CuxCo3-xO4 used as bifunctional electrocatalyst II. Electrochemical characterization for the oxygen reduction reaction

Composite film electrodes containing mechanically mixed Co3O4 or CuCo2O4 particles, carbon-black Vulcan XC-72R, and poly(vinylidene fluoride-co-hexafluoropropylene) (PVdF-HFP) were formed on the glassy carbon disk surface of a rotating ring-disk electrode (RRDE) and studied for the oxygen reduction reaction (ORR) in O-2-saturated 1 M KOH solution. The highest current densities were observed with CuCo2O4 and they increased with the oxide content in the film, hence clearly demonstrating the excellent intrinsic electrocatalytic activity of CuCo2O4 for this reaction.
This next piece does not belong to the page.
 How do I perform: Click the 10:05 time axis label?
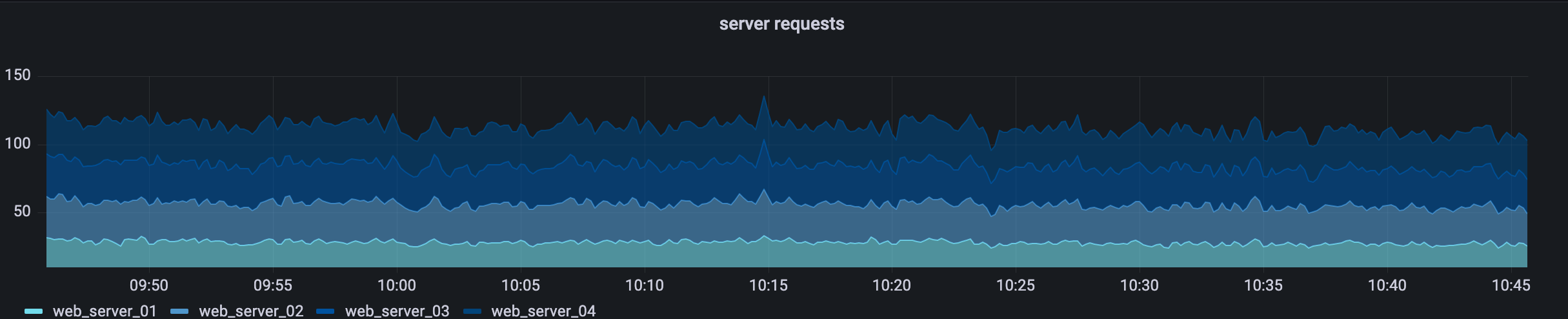tap(521, 285)
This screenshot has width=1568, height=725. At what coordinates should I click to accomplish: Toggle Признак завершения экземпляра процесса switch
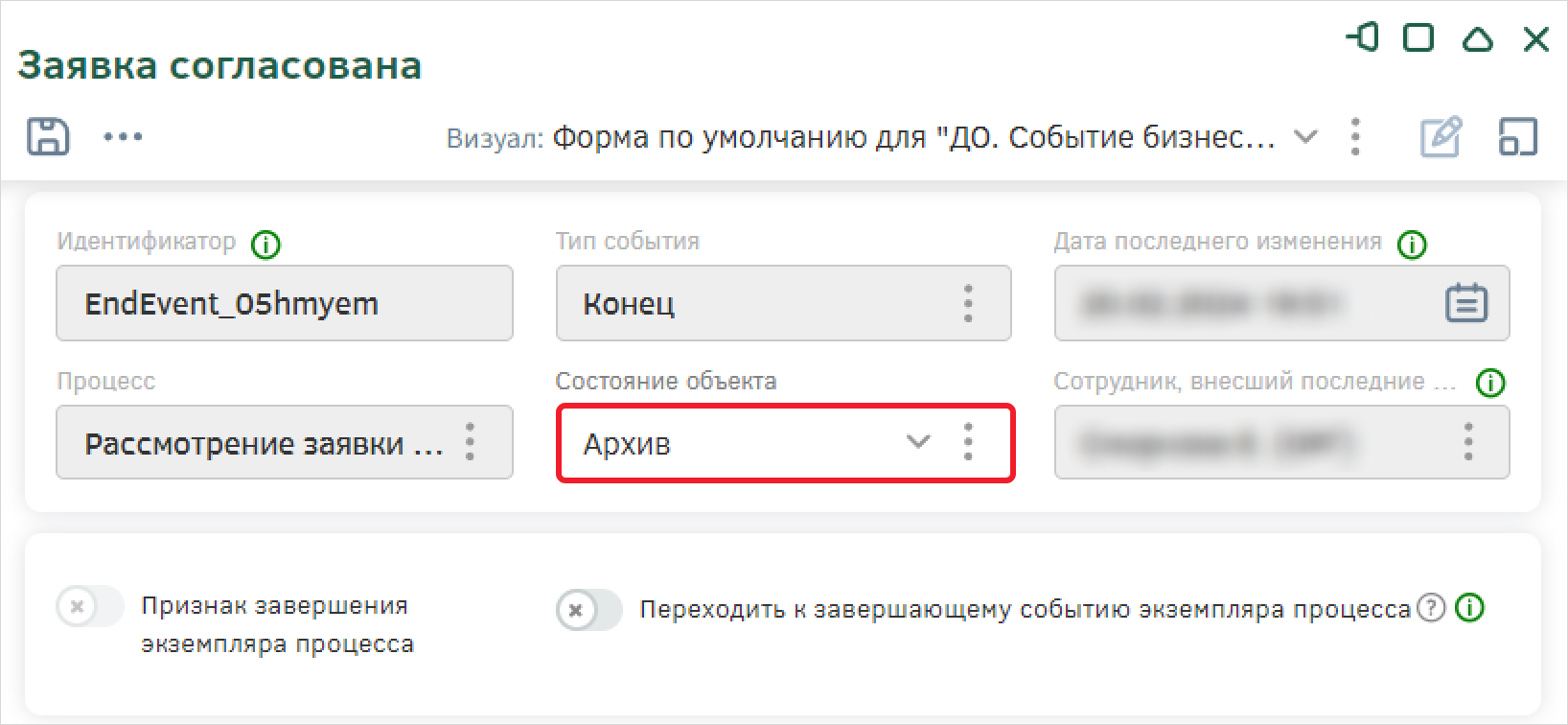[x=90, y=606]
The results also showed that CuCo2O4 is a better electrocatalyst than Co3O4 with higher current densities and a greater number of electrons exchanged per O-2 molecule. It was found that the copper-cobalt spinel oxide component favors a total of 4e(-) in the oxygen reduction process. At the CuCo2O4-based composite electrode, direct reduction of O-2 into OH- ions (rate constant k(1)) and the peroxide pathway (formation of HO2- ions and their reduction into OH- ions, rate constants k(2) and k(3)) are proceeding in parallel, with a k(1)/k(2) ratio that increases with the overpotential when the oxide content is greater than 23.5%. At the Co3O4-based composite electrode, k(1) is very weak with a k(1)/k(2) ratio that decreases rapidly with the overpotential.